Exercise data
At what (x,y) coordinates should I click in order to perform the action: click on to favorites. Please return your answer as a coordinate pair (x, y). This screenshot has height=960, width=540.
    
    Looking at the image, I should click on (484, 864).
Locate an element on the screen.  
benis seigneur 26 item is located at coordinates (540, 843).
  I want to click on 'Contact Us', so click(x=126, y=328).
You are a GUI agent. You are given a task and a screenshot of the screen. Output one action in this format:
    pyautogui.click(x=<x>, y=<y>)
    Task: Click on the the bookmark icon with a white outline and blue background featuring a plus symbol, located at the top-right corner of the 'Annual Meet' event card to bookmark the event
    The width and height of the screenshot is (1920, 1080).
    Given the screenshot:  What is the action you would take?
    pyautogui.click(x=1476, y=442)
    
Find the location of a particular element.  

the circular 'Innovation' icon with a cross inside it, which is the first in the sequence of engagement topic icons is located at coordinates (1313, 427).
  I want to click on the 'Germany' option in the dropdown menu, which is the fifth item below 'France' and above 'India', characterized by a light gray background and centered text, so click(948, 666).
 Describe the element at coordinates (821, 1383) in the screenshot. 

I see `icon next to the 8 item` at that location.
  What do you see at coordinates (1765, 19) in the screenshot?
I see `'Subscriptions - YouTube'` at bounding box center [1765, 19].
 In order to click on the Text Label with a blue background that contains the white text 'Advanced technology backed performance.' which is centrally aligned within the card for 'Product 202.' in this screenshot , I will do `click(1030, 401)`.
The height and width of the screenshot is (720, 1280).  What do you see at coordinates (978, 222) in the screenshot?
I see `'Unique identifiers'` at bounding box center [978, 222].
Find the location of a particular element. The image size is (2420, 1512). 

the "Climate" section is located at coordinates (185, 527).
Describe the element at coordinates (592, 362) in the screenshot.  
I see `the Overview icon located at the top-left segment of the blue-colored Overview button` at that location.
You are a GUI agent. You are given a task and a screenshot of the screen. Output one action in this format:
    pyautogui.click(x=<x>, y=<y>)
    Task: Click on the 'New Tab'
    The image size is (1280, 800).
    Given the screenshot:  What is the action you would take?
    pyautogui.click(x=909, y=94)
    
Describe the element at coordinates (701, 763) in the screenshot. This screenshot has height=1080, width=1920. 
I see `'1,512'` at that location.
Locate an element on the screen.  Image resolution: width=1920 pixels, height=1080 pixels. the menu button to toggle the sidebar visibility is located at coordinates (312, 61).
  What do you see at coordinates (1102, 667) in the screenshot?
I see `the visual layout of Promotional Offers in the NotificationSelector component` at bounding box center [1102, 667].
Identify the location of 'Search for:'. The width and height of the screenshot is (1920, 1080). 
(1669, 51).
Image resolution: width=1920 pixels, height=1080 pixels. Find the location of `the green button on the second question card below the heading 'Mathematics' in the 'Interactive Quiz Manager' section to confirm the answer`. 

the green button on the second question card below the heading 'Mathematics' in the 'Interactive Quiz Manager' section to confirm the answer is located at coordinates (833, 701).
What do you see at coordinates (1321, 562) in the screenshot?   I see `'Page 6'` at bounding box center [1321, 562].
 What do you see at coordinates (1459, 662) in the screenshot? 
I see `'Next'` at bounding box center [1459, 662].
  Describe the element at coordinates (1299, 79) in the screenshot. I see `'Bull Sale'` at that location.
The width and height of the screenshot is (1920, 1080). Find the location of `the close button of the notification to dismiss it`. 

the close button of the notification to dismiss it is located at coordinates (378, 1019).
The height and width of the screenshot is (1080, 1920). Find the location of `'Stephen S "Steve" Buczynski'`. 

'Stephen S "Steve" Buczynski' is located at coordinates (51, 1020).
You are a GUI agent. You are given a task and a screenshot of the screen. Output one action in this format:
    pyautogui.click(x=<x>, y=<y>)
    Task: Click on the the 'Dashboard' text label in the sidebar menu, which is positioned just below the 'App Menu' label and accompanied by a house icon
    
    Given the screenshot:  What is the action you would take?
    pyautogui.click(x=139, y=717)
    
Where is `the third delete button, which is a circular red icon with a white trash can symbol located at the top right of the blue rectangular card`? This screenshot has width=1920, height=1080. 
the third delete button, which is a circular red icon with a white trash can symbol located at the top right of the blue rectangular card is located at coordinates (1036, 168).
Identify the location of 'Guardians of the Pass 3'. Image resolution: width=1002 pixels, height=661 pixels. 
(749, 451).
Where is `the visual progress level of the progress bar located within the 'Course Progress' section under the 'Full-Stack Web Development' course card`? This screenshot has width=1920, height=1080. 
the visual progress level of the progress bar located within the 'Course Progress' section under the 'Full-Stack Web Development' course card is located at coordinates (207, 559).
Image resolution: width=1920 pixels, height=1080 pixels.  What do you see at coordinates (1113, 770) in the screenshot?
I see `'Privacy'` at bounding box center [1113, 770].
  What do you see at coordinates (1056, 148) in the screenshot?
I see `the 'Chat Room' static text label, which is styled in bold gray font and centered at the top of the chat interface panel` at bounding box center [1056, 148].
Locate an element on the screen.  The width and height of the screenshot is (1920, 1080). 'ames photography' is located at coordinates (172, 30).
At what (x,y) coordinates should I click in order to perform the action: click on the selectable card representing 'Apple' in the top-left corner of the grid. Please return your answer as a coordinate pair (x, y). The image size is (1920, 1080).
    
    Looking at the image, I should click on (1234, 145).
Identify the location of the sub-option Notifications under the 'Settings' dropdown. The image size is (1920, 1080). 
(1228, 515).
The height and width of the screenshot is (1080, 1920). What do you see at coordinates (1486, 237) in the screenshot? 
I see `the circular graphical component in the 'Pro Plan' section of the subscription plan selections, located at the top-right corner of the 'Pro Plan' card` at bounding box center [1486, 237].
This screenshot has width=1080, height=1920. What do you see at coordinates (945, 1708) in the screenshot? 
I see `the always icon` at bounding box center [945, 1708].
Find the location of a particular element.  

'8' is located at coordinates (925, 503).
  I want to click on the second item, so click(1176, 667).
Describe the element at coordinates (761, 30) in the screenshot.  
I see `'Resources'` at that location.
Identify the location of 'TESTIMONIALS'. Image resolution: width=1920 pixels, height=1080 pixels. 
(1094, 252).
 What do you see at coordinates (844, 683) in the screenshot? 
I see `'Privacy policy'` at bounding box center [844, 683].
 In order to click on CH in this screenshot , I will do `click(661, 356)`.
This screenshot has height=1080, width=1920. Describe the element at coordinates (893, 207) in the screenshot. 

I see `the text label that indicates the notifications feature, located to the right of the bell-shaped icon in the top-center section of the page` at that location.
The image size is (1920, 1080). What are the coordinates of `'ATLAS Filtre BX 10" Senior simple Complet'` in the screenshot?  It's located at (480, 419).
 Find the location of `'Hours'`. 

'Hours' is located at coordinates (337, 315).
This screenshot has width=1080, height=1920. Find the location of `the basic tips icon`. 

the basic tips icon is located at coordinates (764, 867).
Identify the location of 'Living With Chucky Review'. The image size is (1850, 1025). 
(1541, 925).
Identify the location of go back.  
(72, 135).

Problem details
Quote the items from the line containing "The height and width of the screenshot is (1080, 1920). Find" up to and including the line containing "coordinates (51, 1020).", reproducing those lines alone and without any change.

Answer to the task
The height and width of the screenshot is (1080, 1920). Find the location of `'Stephen S "Steve" Buczynski'`. 

'Stephen S "Steve" Buczynski' is located at coordinates (51, 1020).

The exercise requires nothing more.